Tournai-Ath-Mouscron L’échevine a apporté des précisions.

Nathalie Vast (Ecolo) a apporté des précisions sur la manière dont fonctionnera au quotidien cette maison de transition inspirée de celles qui, depuis trente ans, ont fait preuve de leur efficacité aux Pays-Bas. "En Belgique, le taux de récidive est très élevé, à savoir 60 %, parmi la population pénitentiaire, ce qui démontre que notre système carcéral est obsolète", commente l’échevine.

Au sein de cette structure, dix personnes encadreront jour et nuit quinze détenus dans les conditions pour obtenir une libération conditionnelle. Parmi celles-ci, une responsable criminologue mais aussi des psychologues, assistants sociaux et infirmières.

"Chaque participant élaborera avec ses coachs de vie et de force son propre parcours de réintégration dans la société. Au total, 26 heures par semaine seront dédiées à la pratique d’un sport. Pour le reste, les occupants devront cuisiner et entretenir les lieux tout en ayant la possibilité de suivre des cours ou encore de faire du volontariat."

Et l’échevine d’insister que parmi les critères d’exclusion figurent les détenus condamnés pour délits sexuels, homicides et terrorisme.

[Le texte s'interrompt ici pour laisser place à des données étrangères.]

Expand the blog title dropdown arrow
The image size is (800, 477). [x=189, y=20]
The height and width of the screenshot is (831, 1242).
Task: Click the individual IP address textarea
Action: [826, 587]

Le SPF Justice a débloqué un budget de 900 000 € pour financer les deux premières MDT d’Enghien et de Malines. Autrement dit, ces communes n’auront pas un euro à débourser. Les détenus dépendront de la prison de Leuze. En cas de non-retour aux heures imposées, la direction du centre pénitentiaire déclenchera le même dispositif de recherches que le sien. "Actuellement, des gens quittent du jour au lendemain la prison et se retrouvent en liberté, y compris dans les rues d’Enghien, sans aucune préparation", ajoute le bourgmestre. Une réunion d’information aura lieu le 11 septembre à 19 heures.